Game Development

Blog 658: Too Bot To Handle

I’ve actually flirted with game-playing artificial intelligence a few times in my life. The most notable attempt has to be the chatterbots behind my Warcraft III map The Arena, who roved around the land, picked up items, bought new equipment, ran home when hurt and, yes, taunted and responded to textual prompts rather more than people liked.

Alas, No Excuses will require bots with slightly more finesse, because they are not to be infinitely respawning players in an enclosed arena. They need to hold down consistent jobs, but get distracted sometimes and then go back to work. They need to make sure they’re not trying to shoot through their allies, but also try to avoid taking hits.

That is a heady cocktail.

Too Bot To Handle

Luckily, I’ve already written a good deal of bot code for No Excuses. In previous videos, I’ve demonstrated the player leading bots around corners and hiding from them, letting them relax and return to their patrol routes. I’ve demonstrated their ability to navigate corners and jump over obstacles as they do it, too.

What I have not demonstrated is the hideous mishmash of code that underpinned all of that, and, well, I’m not going to demonstrate that now. I am, however, going to discuss my current work to rebuild it Better.

The major problem was that the nitty-gritty details of navigating the landscape from point A to point B were all wired up with the details of patrolling and pursuing, which were all mixed up with the details of target acquisition. Spaghetti code!

I had polymorphic behaviour classes that nominally encapsulated different attitudes to life, patrolling and pursuing and attacking and so on, but these were subclasses that traded blows up and down with common code in the base class and the lines blurred in awkward places. (Inheritance heirarchies are still useful and powerful, I just let this one run away a bit, okay? Sheesh, it’s not like I’ve done this before.)

The various parts were so tangled up that I just couldn’t pinpoint the sources of some strange actions, so something had to give. I mean, sometimes they’d just stand on the spot and spin around — while that sort of thing is hilarious it also makes for terrible gameplay.

The player has to be Red, the enemies have to be Blue. It's been a universal truth since UT99.
The player has to be Red, the enemies have to be Blue. It’s been a universal truth since UT99.

So I’ve stripped it all back. There are several layers to a bot’s behaviour, and they are now conveniently distinct. All of these layers are tied together by the Controller, which stands in for the mouse & keyboard input parser of the human character: my bots act by passing “orders” to their units exactly the same way the player does. No omnipotent cheating AIs for me!

  1. Vision: the ability to understand what units (either allies or enemies) the vehicle’s pilot can “see” from its cockpit; beyond its elevation to a first-class MonoBehaviour component, this is unchanged from how I’ve described it before
  2. Navigation: the act of walking from point A to point B, including deciding whether or not to jump over gaps and working out how to get around obstacles
  3. Tracking: the bot drops “breadcrumbs” as it goes so it can retrace its steps if it needs to (e.g. after pursuing an opponent and killing them)
  4. Objective: what the bot actually wants to be doing right now, from standing still to following patrol routes and attacking enemies

My previous approach to navigation, that I was so proud of that I did a lightning talk on it at work, actually has a pretty massive flaw in it.
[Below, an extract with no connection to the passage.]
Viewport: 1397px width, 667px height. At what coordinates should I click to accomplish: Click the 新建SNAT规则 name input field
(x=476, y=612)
Based on the bot “looking down” at an angle at the ground in front of it, to keep an eye on whether it is about to walk into a wall or not, it was so good at detecting walls that the bots jumped over steps they should have been happy walking up. Having just added slightly raised kerbs to my scratchpad scene in anticipation of it being a plausible game space, things started to fall apart pretty fast.

My new approach is based on raycasting directly downwards instead. Ground is detected by the cast hitting something, but walls are now implied by the height difference between the unit and the impact point of the cast rather than an impact with a vertical surface. Needless to say, a lack of impact means either the wall is so high that the cast happened completely inside it, or there is a deep pit ahead: the bot does a quick forward cast to see if it’s a wall or if it can jump the gap before returning a result.
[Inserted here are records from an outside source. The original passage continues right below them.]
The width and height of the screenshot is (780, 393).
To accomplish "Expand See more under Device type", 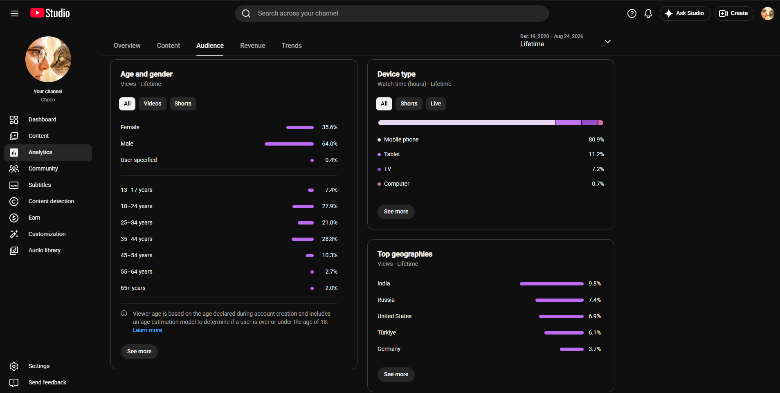I will click(x=396, y=212).
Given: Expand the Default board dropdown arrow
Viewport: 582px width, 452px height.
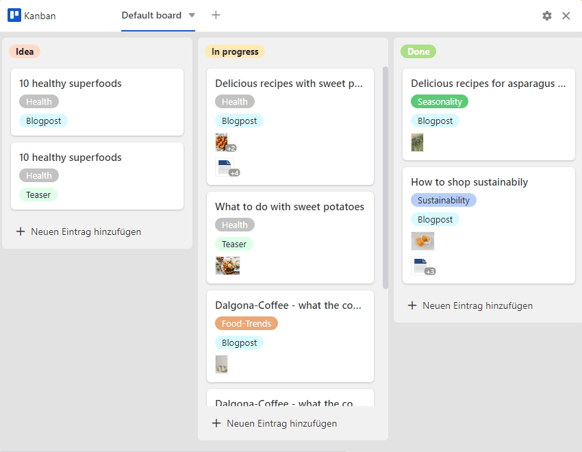Looking at the screenshot, I should coord(192,15).
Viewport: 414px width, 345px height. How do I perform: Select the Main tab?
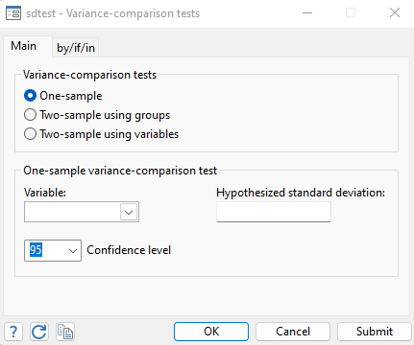point(24,46)
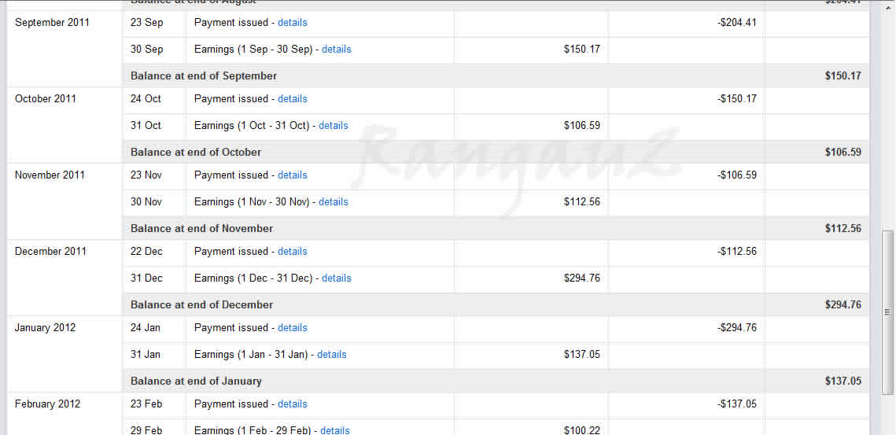896x435 pixels.
Task: Open details for 23 Feb payment issued
Action: [x=292, y=404]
This means bots can do floor detection slightly closer to their centres, which should allow them to manoeuvre more consistently and correctly in tight spaces and around finicky bits of geometry. I’m sure this will throw up different oddities in future, but that’s life.
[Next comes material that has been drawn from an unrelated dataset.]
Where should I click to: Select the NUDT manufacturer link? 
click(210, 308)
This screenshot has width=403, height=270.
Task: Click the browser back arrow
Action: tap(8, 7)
If those enemy mechs weren't armed with cannons and therefore couldn't kill me so fast, I'd have got away because they'd have refused to jump down the cliffs. Alas!
If those enemy mechs weren’t armed with cannons and therefore couldn’t kill me so fast, I’d have got away because they’d have refused to jump down the cliffs. Alas!

After that comes the “objective” system, the new polymorphic heart of my AI routines. Objectives delegate all navigation details to the imaginatively-named Navigator, allowing them to focus entirely on the high-level desire at the front of the bot’s mind.

For example, a Pathing objective will tell the bot to move towards a target pathing node. When it reaches that point, the objective becomes Complete and cedes its place to its Next objective — another Pathing objective that leads to the next node in its current route. The important thing is that an individual objective holds some state, like the pathing route the bot is following, but does very little work beyond asking the Navigator for directions to that point and recognising when the task has been completed. This keeps them clean and simple, which is great because I want to be able to vary them based on mood or character traits in future (either with internal switches or completely distinct classes).

It’s the controller at the top that handles swapping between objectives, pushing them onto the stack when the bot gets distracted and popping them off when actions are completed. For example, a Pathing objective is very likely to be interrupted by an Attacking objective when the bot spots an enemy. The Attacking objective then ensures the bot tries to get the target within range of its primary weapons, at which point it will open fire (eventually, this is the objective where circle-strafing and dodge-jumping will come in too).

Once the target has been eliminated, the objective becomes Complete and is replaced by a RetracingSteps objective — this ensures that the bot is able to return to where it left off without getting stuck on odd terrain and corners. Once it reaches the starting point again, the original Pathing objective is popped off the stack and it continues as if nothing has changed. Delightful!

With the lasers in hand... I still don't managed to out-cannon my opponents. Better make them dumber again!
With the lasers in hand… I still don’t managed to out-cannon my opponents. Better make them dumber again!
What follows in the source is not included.